What the task asks: For every line in the records that has the word "toolbar", make a copy.

──────── Exercise materials

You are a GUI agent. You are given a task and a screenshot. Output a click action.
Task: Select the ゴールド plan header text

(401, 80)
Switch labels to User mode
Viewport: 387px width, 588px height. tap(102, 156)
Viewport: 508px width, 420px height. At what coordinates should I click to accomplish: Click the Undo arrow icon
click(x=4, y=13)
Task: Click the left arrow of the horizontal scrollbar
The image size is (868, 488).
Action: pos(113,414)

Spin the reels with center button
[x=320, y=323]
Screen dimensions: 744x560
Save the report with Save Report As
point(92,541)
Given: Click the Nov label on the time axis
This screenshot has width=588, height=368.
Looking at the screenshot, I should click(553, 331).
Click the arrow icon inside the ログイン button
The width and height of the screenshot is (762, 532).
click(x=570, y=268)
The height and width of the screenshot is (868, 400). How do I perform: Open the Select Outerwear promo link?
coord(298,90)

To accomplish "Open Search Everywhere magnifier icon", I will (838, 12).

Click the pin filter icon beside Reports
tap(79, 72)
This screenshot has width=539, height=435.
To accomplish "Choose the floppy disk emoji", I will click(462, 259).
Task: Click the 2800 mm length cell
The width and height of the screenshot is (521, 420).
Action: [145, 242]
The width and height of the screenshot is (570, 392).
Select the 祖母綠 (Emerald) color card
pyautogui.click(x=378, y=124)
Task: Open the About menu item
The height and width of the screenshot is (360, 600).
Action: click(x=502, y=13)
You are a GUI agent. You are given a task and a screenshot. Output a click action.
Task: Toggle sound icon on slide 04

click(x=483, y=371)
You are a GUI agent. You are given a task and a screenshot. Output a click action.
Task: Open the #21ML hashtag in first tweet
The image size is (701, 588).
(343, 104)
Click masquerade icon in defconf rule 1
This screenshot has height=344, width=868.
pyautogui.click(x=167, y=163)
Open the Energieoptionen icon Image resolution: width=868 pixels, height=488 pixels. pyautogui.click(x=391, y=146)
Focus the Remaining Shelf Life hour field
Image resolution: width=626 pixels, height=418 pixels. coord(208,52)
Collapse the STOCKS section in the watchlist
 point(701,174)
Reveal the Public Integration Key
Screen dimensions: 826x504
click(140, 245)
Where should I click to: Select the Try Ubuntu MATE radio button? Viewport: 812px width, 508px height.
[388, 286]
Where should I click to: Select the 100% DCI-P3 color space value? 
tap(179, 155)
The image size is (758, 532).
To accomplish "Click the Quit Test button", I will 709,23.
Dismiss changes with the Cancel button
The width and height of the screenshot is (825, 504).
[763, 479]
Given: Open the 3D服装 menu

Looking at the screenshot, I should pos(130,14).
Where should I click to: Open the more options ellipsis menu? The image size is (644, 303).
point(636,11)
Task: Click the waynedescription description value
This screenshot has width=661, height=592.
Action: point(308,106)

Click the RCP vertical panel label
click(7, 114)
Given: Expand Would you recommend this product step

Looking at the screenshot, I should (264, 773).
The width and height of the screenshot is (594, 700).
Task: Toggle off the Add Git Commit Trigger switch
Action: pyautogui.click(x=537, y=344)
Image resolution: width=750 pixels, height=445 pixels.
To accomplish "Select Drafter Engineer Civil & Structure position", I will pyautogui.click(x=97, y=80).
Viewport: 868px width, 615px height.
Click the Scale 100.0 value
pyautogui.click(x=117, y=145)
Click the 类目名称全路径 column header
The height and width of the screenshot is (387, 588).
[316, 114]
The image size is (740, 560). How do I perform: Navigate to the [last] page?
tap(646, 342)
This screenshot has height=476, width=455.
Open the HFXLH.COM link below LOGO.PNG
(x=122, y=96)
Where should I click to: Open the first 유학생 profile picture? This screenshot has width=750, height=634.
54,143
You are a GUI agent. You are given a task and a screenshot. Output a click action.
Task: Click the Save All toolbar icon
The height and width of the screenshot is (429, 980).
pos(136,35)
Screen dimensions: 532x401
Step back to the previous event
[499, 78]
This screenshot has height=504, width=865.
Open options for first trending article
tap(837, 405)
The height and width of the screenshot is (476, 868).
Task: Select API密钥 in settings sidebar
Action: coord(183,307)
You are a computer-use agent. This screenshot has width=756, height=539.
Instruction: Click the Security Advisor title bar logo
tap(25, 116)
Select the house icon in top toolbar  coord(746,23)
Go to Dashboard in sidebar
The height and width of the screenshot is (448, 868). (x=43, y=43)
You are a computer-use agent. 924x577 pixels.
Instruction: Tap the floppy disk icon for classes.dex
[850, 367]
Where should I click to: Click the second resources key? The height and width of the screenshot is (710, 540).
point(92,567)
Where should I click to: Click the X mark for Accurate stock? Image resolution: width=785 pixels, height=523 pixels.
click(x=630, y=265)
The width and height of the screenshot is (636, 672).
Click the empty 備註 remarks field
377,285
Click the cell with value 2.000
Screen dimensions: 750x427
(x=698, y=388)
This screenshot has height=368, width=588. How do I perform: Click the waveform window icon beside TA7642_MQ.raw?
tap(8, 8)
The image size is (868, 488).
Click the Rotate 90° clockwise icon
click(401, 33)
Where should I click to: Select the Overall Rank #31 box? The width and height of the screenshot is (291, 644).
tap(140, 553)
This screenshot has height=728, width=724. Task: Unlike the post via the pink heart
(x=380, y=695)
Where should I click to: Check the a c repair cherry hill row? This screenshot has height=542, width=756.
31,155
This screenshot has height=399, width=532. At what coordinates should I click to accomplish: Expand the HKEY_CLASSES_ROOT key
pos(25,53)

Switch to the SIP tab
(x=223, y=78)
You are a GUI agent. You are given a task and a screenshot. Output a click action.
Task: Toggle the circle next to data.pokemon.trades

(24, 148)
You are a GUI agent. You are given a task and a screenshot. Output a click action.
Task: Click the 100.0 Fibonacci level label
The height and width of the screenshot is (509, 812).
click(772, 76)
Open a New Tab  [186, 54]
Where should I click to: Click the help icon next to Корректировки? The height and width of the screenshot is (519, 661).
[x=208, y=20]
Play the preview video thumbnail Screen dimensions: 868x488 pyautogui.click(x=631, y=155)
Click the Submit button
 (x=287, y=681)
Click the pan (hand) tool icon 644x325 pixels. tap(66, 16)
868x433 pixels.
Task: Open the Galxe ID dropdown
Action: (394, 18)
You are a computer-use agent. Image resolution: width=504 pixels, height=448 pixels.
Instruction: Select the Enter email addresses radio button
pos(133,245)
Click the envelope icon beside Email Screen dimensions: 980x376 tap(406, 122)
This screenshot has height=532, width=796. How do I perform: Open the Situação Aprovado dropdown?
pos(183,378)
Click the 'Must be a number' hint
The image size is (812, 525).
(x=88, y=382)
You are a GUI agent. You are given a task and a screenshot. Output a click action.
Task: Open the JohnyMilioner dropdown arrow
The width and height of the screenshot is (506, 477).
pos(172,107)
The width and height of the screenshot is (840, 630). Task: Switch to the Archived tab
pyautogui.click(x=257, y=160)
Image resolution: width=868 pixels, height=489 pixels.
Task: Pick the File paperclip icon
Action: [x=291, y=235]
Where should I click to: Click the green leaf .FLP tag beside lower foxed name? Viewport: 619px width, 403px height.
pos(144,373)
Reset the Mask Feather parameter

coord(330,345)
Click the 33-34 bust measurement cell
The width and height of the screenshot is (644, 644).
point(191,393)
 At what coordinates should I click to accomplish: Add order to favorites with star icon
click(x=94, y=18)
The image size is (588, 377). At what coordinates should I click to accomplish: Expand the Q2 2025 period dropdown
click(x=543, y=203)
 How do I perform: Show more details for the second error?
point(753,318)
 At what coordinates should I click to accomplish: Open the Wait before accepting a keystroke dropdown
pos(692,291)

────────────────

Reply:
Task: Click the Save All toolbar icon
Select the house icon in top toolbar  coord(746,23)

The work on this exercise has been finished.